◆ **TASK MATERIAL**:
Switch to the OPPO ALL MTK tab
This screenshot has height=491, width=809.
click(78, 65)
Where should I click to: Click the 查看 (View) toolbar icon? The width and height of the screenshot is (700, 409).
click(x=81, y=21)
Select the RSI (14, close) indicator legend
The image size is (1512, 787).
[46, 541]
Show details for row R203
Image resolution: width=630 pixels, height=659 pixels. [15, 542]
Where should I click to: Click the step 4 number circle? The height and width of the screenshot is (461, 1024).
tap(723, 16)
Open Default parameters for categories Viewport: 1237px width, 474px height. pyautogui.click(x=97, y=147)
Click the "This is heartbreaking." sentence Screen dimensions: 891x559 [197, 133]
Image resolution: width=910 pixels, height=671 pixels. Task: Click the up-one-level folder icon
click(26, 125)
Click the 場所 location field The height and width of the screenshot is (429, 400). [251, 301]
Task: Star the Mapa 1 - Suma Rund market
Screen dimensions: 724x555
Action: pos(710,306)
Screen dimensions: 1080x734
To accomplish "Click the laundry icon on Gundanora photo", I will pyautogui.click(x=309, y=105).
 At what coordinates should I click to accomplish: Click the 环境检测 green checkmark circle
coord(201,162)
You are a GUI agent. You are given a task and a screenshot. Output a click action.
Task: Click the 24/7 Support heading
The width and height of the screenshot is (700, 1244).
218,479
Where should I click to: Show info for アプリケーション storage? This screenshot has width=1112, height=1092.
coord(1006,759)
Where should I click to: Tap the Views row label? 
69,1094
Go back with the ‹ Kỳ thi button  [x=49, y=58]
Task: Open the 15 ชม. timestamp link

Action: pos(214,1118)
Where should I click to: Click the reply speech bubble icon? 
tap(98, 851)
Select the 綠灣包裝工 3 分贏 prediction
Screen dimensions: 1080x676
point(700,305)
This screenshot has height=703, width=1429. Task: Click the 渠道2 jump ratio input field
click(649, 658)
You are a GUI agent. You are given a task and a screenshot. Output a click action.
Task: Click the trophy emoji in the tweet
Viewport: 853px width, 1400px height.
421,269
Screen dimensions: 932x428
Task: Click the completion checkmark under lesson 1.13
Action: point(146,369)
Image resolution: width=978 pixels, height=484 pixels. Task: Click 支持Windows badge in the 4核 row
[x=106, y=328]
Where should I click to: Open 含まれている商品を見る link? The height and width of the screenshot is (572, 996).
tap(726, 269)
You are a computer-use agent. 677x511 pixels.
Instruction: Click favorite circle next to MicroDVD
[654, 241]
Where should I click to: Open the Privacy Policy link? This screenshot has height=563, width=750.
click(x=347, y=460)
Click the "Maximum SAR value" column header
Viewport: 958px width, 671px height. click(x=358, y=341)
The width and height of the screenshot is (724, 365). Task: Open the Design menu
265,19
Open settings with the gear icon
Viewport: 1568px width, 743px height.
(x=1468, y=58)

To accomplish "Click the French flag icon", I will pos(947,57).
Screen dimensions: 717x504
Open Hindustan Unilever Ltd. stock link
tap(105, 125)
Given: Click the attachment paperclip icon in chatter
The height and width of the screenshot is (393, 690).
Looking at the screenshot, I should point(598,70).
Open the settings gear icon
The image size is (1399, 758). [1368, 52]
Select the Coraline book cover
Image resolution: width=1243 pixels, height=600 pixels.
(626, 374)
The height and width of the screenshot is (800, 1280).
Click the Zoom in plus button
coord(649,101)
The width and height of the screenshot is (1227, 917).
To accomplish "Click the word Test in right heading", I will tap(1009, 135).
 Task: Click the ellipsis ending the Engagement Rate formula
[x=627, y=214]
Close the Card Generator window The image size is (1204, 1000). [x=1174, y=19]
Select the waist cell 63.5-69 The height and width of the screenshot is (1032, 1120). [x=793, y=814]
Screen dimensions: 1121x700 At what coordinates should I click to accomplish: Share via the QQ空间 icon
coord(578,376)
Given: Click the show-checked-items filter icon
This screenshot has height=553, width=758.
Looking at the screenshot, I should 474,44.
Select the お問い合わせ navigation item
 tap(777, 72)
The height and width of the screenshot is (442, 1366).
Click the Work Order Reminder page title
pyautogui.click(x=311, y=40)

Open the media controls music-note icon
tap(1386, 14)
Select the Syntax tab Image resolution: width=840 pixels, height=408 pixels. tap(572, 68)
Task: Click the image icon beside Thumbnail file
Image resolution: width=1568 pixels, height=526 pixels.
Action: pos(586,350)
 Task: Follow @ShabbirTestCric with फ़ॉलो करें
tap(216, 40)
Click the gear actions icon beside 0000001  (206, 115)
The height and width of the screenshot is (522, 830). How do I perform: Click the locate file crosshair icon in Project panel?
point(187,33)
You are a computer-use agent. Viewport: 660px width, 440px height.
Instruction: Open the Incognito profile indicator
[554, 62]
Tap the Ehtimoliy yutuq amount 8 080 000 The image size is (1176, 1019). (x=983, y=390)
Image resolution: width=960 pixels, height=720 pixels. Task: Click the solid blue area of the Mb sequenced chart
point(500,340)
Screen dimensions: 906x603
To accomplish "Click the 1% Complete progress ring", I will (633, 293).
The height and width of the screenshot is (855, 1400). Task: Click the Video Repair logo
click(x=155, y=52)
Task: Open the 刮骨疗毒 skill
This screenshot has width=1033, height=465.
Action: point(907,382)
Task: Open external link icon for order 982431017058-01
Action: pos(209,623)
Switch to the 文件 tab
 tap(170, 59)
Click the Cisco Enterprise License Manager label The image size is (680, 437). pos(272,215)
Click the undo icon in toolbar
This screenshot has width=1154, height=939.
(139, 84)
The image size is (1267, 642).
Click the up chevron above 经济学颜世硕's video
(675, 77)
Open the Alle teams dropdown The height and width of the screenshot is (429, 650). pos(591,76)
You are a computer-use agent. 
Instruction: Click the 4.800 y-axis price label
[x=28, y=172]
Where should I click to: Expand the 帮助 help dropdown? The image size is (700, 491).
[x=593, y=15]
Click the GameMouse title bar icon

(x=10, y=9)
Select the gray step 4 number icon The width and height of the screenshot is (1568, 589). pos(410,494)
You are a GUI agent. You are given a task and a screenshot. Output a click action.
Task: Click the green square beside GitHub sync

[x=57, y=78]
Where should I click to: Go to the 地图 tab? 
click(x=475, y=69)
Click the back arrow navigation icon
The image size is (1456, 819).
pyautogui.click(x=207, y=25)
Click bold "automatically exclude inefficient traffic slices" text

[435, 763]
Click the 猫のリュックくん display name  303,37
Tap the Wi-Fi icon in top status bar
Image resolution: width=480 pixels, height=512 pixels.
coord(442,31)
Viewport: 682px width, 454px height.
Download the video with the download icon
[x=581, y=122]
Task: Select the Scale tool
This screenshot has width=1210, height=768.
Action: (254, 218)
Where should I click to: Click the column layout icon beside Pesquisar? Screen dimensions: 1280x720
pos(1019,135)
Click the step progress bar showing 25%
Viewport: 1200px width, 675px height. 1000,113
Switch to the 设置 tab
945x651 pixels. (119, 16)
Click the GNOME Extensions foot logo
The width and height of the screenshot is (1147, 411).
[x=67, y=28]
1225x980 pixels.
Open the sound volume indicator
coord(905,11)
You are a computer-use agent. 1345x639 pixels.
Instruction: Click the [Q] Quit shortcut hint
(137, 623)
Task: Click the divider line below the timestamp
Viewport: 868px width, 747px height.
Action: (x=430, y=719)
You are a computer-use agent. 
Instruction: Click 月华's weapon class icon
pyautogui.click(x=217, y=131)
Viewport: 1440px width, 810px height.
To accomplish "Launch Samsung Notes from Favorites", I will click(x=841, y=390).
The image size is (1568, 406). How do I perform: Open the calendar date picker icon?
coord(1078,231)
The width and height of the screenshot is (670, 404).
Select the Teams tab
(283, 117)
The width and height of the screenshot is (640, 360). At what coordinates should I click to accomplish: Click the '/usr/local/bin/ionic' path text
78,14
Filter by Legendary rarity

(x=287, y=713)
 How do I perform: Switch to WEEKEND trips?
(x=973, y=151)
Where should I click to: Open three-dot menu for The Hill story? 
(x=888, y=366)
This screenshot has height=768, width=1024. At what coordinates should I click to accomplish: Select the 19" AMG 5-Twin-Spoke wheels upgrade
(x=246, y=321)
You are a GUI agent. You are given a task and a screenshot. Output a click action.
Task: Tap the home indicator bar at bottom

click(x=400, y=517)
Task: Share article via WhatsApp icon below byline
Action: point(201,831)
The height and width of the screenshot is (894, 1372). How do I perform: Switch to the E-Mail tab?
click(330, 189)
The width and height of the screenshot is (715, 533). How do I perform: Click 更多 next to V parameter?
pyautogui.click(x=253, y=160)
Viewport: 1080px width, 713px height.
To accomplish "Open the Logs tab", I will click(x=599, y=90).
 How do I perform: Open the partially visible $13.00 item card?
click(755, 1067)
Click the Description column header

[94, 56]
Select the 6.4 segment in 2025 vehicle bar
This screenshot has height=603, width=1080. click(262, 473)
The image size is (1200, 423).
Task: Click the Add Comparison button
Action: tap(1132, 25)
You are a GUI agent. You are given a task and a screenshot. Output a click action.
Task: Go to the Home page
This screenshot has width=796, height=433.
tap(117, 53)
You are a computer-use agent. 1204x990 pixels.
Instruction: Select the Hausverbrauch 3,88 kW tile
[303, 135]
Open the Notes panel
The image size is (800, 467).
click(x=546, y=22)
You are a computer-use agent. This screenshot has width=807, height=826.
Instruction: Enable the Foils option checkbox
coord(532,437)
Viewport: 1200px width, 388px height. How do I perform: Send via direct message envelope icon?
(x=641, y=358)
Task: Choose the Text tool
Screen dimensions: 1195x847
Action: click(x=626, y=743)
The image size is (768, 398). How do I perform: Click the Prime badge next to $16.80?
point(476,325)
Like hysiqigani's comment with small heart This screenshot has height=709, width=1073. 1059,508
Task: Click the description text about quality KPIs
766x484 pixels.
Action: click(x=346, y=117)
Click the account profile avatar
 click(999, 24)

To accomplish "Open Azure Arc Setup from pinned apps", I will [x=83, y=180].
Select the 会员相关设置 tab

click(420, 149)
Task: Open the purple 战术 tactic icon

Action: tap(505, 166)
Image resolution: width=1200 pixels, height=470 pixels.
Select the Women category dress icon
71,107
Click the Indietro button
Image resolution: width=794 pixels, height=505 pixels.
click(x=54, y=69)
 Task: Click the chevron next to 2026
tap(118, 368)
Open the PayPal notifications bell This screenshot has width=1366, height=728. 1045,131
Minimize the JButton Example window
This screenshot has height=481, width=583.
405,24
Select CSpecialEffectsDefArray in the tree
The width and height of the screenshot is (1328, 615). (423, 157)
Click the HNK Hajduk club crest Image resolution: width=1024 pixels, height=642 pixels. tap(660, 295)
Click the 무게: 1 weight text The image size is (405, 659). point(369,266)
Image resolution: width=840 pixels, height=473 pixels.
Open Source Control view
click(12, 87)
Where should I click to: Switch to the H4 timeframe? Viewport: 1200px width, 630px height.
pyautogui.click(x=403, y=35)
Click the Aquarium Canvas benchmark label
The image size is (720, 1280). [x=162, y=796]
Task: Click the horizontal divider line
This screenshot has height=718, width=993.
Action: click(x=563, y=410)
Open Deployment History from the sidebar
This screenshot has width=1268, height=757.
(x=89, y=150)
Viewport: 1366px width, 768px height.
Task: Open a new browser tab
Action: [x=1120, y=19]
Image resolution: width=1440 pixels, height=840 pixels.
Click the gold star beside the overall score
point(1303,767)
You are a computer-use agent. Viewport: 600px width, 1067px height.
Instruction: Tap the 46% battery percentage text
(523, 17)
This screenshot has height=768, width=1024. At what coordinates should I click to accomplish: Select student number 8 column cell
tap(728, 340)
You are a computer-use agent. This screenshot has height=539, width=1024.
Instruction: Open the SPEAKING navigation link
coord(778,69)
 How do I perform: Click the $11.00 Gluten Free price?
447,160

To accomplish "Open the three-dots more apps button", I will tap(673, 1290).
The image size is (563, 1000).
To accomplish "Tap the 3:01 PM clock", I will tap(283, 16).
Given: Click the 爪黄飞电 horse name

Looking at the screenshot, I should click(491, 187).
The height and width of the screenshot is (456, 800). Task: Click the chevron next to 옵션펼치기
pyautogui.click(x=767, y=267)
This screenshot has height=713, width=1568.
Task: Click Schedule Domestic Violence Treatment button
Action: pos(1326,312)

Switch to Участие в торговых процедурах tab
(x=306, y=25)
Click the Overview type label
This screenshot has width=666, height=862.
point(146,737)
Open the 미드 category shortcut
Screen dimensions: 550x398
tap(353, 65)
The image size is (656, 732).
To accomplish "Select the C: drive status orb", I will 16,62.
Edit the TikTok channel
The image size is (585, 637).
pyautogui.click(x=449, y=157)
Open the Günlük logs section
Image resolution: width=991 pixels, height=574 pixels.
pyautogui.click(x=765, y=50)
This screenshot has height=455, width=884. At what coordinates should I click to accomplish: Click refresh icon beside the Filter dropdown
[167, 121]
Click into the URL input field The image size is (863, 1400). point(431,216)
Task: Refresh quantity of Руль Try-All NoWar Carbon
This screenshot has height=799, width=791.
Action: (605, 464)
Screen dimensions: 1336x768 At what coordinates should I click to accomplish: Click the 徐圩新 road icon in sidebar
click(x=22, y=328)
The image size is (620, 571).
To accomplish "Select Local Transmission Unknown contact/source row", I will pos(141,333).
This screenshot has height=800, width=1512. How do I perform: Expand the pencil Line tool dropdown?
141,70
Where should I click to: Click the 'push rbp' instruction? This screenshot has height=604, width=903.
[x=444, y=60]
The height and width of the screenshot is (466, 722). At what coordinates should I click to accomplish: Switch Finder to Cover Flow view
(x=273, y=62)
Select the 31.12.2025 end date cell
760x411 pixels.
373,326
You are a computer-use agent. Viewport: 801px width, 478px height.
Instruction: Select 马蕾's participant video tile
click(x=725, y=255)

◆ **EXERCISE DIRECTIONS**: Search the records for the word "heading" and copy out every line that holds it.

◆ **ANSWER SPACE**:
Task: Click the 24/7 Support heading
To accomplish "Click the word Test in right heading", I will tap(1009, 135).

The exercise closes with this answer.